Figure3 : IPC of the conventional prediction and the proposed structure

Final result is shown in figure 3 and we can see that compared to the conventional prediction, gcc and mcf gain slight IPC improvement while omnetpp and bzipz obtain significant IPC improvement. On the whole, the proposed structure can achieve about 10.5% improvement on IPC on average.

# 4. Conclusion:

This paper proposes a stack-based solution for branch alias problem by adding a PC recorder, a comparator, a stack and extending 4 bits on PHT's higher bits. On the basis of simulation verification, the proposed structure can improve the IPC by 10.5% on average contrasting to the conventional prediction model.

### Future work:

Referring to other parts in branch prediction, like the optimization of BTB, a more optimal structure and another set of parameters for PHT and BTB are needed to be done in the future.

## **References:**

[1] Akkary . H, Srinivasan .S.T et al, Perceptron-Based Branch Confidence Estimation, Proceedings of the 10th International Symposium on High Performance Computer Architecture, IEEE Computer Society, pp:256-265, 2004.

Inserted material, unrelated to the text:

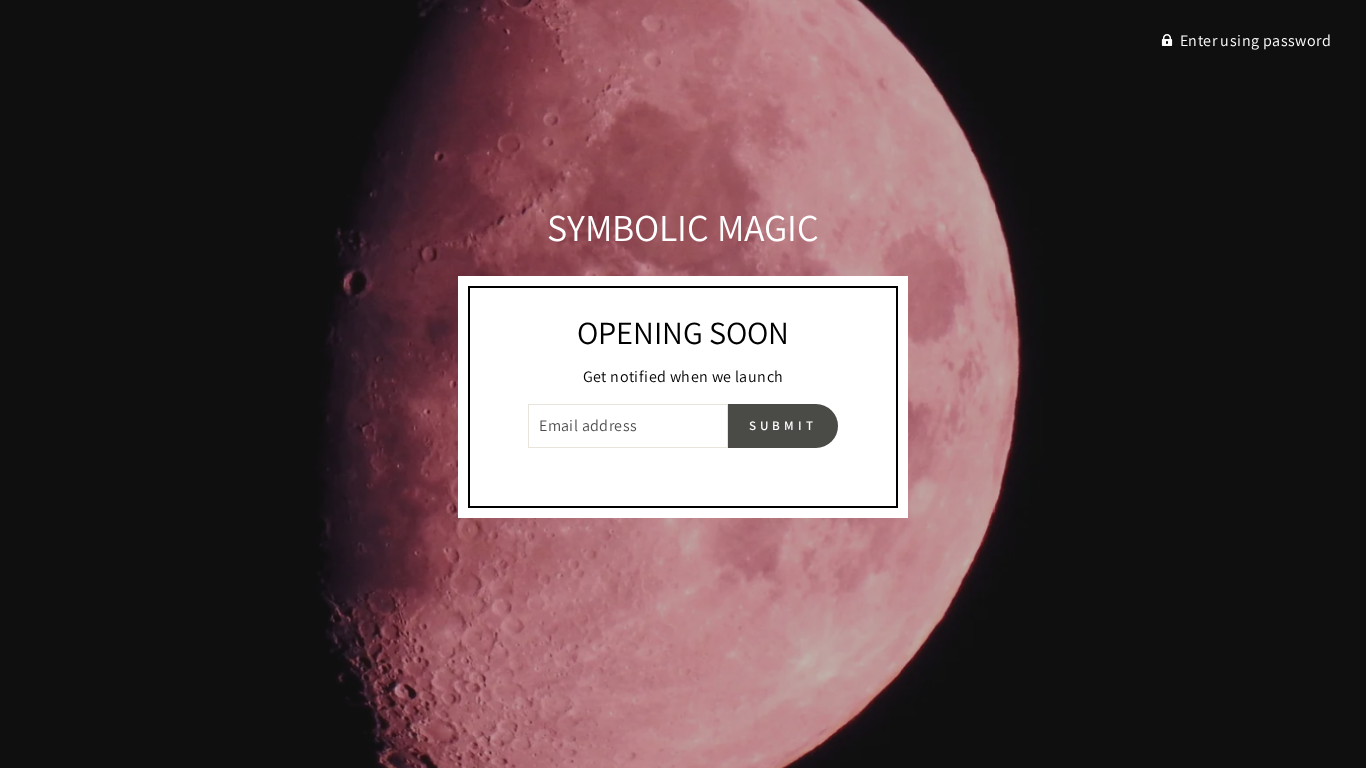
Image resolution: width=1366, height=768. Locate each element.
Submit (782, 425)
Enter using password (1255, 40)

[2] Seznec, A. et al, Design tradeoffs for the Alpha EV8 conditional branch predictor, Proceedings of the 29th annual international symposium on Computer architecture, Alaska, IEEE Computer Society, pp:295-306, 2002.

[3] SPEC2006, Standard Performance Evaluation Corporation, http://www.specbench.org.
[4] SimpleScalar LLC, Infrastructure for hardware modeling and software analysis,

http://www.simplescalar.com.

[5] Abhishek Bhattacharjee, Thread criticality predictors for dynamic performance, power and resource management in chip muitiprocessors, Proceedings of the 36th annual international symposium on Computer architecture, ACM, pp:290-301, 2009.

[6] Edward Brekelbaum, Hierarchical Scheduling
 Windows. Proceedings of the 35th annual ACM / IEEE
 international symposium on Micro-architecture,
 Turkey, IEEE Computer Society Press, pp:27-36, 2002.